For now, these explorations haven't produced wholesale group tightening--but there are a LOT fewer flyers taking place with both rifles and handguns.

runfiverun
10-01-2009, 09:48 PM
most of my best h/v loads come from boolits that are a slip fit in the bbl not under or oversized.
the nose portions of most of these boolits are a very short bore riding section with a longer bearing length.
the loads start slowly and continue to push most of the way down the bbl
for instance 49 grs of rl-19 i the 358. with a 358 sized boolit.
lots of 4064 in the 8 mauser with a 3235 sized 32-40 boolit.
and imr 7828 in the 0-6 with a 309 sized boolit with a 302 sized nose.
quite tight in the bbl.

madsenshooter
10-02-2009, 11:19 AM
I had another example of this "too much pressure" thing loaded that I shot yesterday. I had the Eagan MX3-30AR, one batch oven heat treated, one batch as cast, 23BHN. Naturally, I got more pressure with the Eagan in the tighter bored K31 vs my .310 Krag. They were already loaded and I'd just put a new 24X scope on my K31. I started out with the hardened boolit over 17.5grs of Blue Dot. Shots were predictable and I was able to get the scope adjusted where I wanted it. After that I went to the as cast loads. Two shots hit where the previous ones did, without adjusting the scope any, I shot a basketball sized pattern at 85 yards. I'm beginning to see the error of my ways!

Ben, it must be this widescreen monitor making the cavities of your mold look like Squibb boolits, sorry. Makes the 191 in your fingers look a mile long too.

dualsport
10-02-2009, 07:49 PM
The start 'em slow then push theory makes sense to me. From a powder perspective(I get that I need to 'fit' the throat) is AA2700 a good candidate in the '06 family of cartridges or other milsurp standards? I bought a jug of Data powder or three back when it was cheap. Also, will powders in the H335/AA2230 range do the start 'em slow thing, or are they too fast? How about the super slow powders? I have a truckload of surplus 50BMG and 20mm powder.
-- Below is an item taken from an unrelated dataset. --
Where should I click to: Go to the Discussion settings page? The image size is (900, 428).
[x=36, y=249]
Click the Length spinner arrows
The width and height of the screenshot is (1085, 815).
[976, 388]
Maybe with a Bullseye kicker?

madsenshooter
10-02-2009, 08:25 PM
2700 has about the same speed as H380, I have used it in the 06 for jacketed loads, needs magnum primers or you get unburned granules blowing back into the chamber on a semiauto, they roll back into the chamber on a bolt action too, then you get little powder granule dents in your brass. Which Data powders do you have, there's info on this site about DP85, which seems to not make a good reduced load powder. DP86 however might as it is about the same as Accurate 3100, in fact Accurate has some cast boolit loads on their website for DP86, http://www.accuratepowder.com/data/surplus/Data%20Powder%2086%20Extruded%20Load%20Data.pdf, at least for 30/06. Do a search of the #'s of the 50BMG surplus powders you have on this site, lots of info and they seem to be cast friendly.

dualsport
10-03-2009, 02:22 AM
Thanks Madsen, I'll look into the magnum primer idea. That could account for some vertical stringing I've been getting. I have Data 79, 68, IMR 5010, and I think it's 860. I'll look them up in the surplus powder section.